KATHMANDU - Nepalese tourist guide Naba Raj Amgai had just returned home from a mountain-biking trip when his home in the capital Kathmandu began to shake, sending a fridge and television smashing to the ground.

He and his wife bolted for the stairs. Outside, his neighbours were pouring onto the street, shouting and crying. ‘It was horrible,’ said Amgai, who was standing out on the street several hours later. ‘I still haven’t gone back inside.’

The magnitude 7.9 earthquake, Nepal’s biggest for 81 years, struck west of Kathmandu just before noon on Saturday. Officials said it had killed at least 1,130 people in the Himalayan nation and dozens in neighbouring countries. The quake was also felt across Bangladesh, northern India and Chinese Tibet, collapsing ancient buildings, modern complexes and modest village homes.

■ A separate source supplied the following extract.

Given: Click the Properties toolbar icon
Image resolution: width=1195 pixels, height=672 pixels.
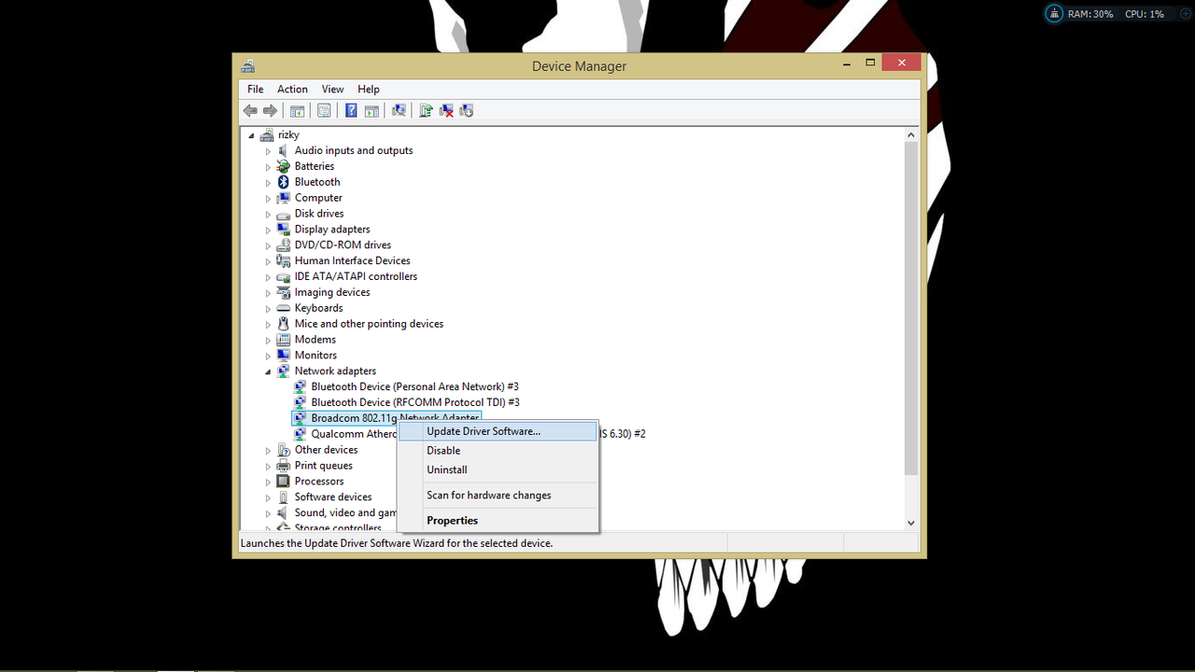Looking at the screenshot, I should [x=324, y=110].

Eyewitnesses described scenes of panic and confusion in the Nepali capital when the ground started shaking beneath their feet, sending people running out of their homes and onto streets choked with thick dust. ‘The ground underneath me was shaking. I thought I was going to sink into it,’ said Hari Adhikari, a 60-year-old vegetable seller.

In Patan, a densely packed neighbourhood, a Reuters reporter heard neighbours screaming as the first tremor hit. ‘I was eating near the city centre in Kathmandu when suddenly the tables started trembling and paintings on the wall fell on the ground,’ Devyani Pant, an Indian tourist in Kathmandu, told Reuters. ‘I screamed and rushed outside.’

Across the region, people were injured in the scramble to get out of shaking buildings and onto safer ground. In the Indian state of West Bengal, dozens of children were caught up in stampedes to leave two different school buildings, according to an official in Malda district, with several sustaining minor injuries.

In Bangladesh, buildings across the old part of the capital Dhaka cracked from the impact, and several workers in a garment factory were hurt as they rushed to escape. As the aftershocks continued to rock Kathmandu, people remained in the streets. Phone lines were jammed.

‘We have been flooded with phone calls from all around the world,’ Mohan Krishna Sapkota, joint secretary in the Nepal tourism ministry, told Reuters. ‘We are facing a tremendous crisis here and it is hard to even assess what the death toll and the extent of damage could be.’ The ministry estimated that 300,000 foreign tourists and trekkers were in Nepal when the earthquake struck. There were reports that at least 18 people had been killed in an avalanche unleashed by the earthquake that swept through the climbers’ base camp on the world’s highest mountain, Everest. In hospitals in the capital, nurses and doctors moved patients outside, setting up makeshift treatment areas. One patient told a Reuters reporter he had broken his leg when he jumped from the third floor of a building.

By nightfall, as the death toll climbed, volunteers had started to help authorities gather bodies and pile them into ambulances. Residents, instructed not to return to their homes, had begun to set up camps for the night. At the Smarak school in Patan, some 350 people gathered on a playing field, setting up tents, with volunteers handing out tea and water. Yira Lama, who had been living in a rented room in Kathmandu but comes from a village not far from the epicentre, said he planned to stay the night there. ‘I spoke to my family in the village and they said our house has been completely destroyed,’ he said.